Accuracy comparison using the SP score from the BaliBASE database

5.2 Scalability study

In this experimental study, we evaluated the BLM and recovery methods while increasing the number of sequences. The experiment consisted of running OLM and BLM with a dataset of HomFam named amino acid dehydrogenase which contained 8 references and over one thousand sequences to mix. The study started with 800 sequences. The OLM method was configured with a threshold 100 that means that only the highest values were stored in the library. For the BLM, the library size was limited to 2 GB, the size at which the original T-Coffee fails to align 400 sequences.

Figure 6 shows the accuracy of aligning as the number of sequences was increased. The OLM-100 is capable of continuing to align until 1,000 sequences, so much more than the original T-Coffee. Beyond this number of sequences, only the BLM method was able to continue. This is because the memory requirements are limited and cannot exceed the computer resources, and thus make it possible to continue running. The BLM-ALL obtained better results in general. It is important to note that not only is it possible to align more sequences but also the accuracy obtained is better.

Fig. 6
figure 6

Accuracy obtained when the number of sequences grows up

In Fig. 7, we also evaluated the execution time compared with the original T-Coffee and the OLM method with different threshold values (10, 50, 100). As can be observed, as the number of sequences increased, the execution time grew exponentially. Only the OLM-100 was able to continue running until reaching 1,000 sequences, but requiring 8\(\times \) runtime than BLM-AL. We can also note that the growth in the BLM-all execution time was linear but quadratic in the other approaches.

Fig. 7
figure 7

Execution time with each method when more sequences are added

In Fig. 8 the total amount of memory used when more sequences are added is shown. The BLM-ALL memory bound was reached for 600 sequences and after that, it remained constant, while the others grew quadratically.

Fig. 8
figure 8

Library size with each method when more sequences are added

6 Conclusions

In this paper, the authors present a scalable method to build the consistency library of a Multiple Sequence Aligner. To improve the accuracy of the resulting alignments, we also propose different methods to replace part of the consistency information lost due to the huge reduction in the library size. Both approaches are applied on-the-fly during the process of building the library. The goal is to maintain the best consistency information while drastically limiting the size of memory that the library may use.

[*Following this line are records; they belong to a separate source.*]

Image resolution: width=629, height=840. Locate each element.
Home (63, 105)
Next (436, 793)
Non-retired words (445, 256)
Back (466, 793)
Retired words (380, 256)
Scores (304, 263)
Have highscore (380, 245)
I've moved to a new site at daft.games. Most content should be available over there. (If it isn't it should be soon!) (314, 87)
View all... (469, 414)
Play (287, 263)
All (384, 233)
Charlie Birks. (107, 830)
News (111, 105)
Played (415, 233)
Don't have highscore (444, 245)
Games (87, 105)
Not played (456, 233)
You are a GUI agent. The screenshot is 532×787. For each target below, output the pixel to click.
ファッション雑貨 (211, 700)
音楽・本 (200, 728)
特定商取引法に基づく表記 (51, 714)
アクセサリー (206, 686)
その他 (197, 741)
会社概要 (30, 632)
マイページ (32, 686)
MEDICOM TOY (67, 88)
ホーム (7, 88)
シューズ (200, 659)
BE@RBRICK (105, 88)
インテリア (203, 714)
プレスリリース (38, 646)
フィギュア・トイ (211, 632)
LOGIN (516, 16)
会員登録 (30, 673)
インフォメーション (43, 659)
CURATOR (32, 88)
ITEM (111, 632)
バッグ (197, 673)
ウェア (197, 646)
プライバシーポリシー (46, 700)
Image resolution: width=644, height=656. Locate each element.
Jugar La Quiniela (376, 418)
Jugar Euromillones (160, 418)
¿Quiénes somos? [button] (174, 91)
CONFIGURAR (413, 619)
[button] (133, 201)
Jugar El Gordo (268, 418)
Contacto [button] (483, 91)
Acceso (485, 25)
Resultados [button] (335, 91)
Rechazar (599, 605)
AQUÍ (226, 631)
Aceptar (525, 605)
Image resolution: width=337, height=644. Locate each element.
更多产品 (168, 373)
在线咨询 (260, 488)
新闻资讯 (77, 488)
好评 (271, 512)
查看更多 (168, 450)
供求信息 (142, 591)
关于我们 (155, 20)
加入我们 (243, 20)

We prove that BLM is able to reduce the number of entries used by TC, maintaining them fixed to a certain amount. This has various effects on the aligner. When the bound is reached, the execution time tends to be more linear than exponential. In the case of BALiBASE, it also affects the accuracy when the dataset is so small, but with bigger datasets it seems that the reduction affects this positively. We also show that all three consistency recovery methods (RC, DSM and SSM) are able to replace the consistency loss. Moreover, we can use all three together to improve the quality of the alignments significantly. Furthermore, this proposal is able to deal with large-scale alignments, thousands of sequences, which would not be possible using consistency.

For future work, there are several approaches to follow. First, will analyze further the impact of the consistency lost, to provide an additional mechanism to improve the accuracy of the alignments. We also aim to improve the performance of the alignment tool doing several stages in parallel, such as the computation of each pairwise to generate the library and the progressive alignment. These stages will be implemented using mapreduce to store the data and increase the scalability.